Recorded data:
_____

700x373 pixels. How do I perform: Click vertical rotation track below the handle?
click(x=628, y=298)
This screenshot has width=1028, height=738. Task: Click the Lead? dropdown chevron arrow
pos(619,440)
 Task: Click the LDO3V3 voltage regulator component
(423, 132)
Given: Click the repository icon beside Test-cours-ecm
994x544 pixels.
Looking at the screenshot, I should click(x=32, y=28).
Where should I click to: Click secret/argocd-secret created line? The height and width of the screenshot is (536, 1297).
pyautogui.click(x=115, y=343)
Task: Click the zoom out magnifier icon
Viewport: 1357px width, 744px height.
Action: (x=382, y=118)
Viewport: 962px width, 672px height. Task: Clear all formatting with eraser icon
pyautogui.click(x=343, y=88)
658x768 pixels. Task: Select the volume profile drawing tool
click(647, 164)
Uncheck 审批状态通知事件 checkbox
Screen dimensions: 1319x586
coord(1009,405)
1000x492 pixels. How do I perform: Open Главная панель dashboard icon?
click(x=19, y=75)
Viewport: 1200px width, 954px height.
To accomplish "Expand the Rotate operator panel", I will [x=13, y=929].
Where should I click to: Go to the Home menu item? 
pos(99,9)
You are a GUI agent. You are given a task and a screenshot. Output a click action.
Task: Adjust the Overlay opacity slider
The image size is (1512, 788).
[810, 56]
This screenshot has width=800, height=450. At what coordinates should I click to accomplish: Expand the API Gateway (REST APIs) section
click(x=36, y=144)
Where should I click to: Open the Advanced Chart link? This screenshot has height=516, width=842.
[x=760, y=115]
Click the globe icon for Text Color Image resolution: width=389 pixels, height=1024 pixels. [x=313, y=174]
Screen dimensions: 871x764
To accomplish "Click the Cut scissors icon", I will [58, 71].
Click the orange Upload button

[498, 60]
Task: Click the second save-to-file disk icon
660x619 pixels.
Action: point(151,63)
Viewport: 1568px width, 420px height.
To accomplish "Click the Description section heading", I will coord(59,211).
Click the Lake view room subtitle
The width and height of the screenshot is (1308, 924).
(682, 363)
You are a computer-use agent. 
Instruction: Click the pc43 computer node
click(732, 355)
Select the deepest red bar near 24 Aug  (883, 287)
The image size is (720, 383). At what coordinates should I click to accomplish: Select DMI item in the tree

_____

== Required work ==
Only one number is expected: the count of lines in the entries holding the string "agent".

== Exercise answer ==
2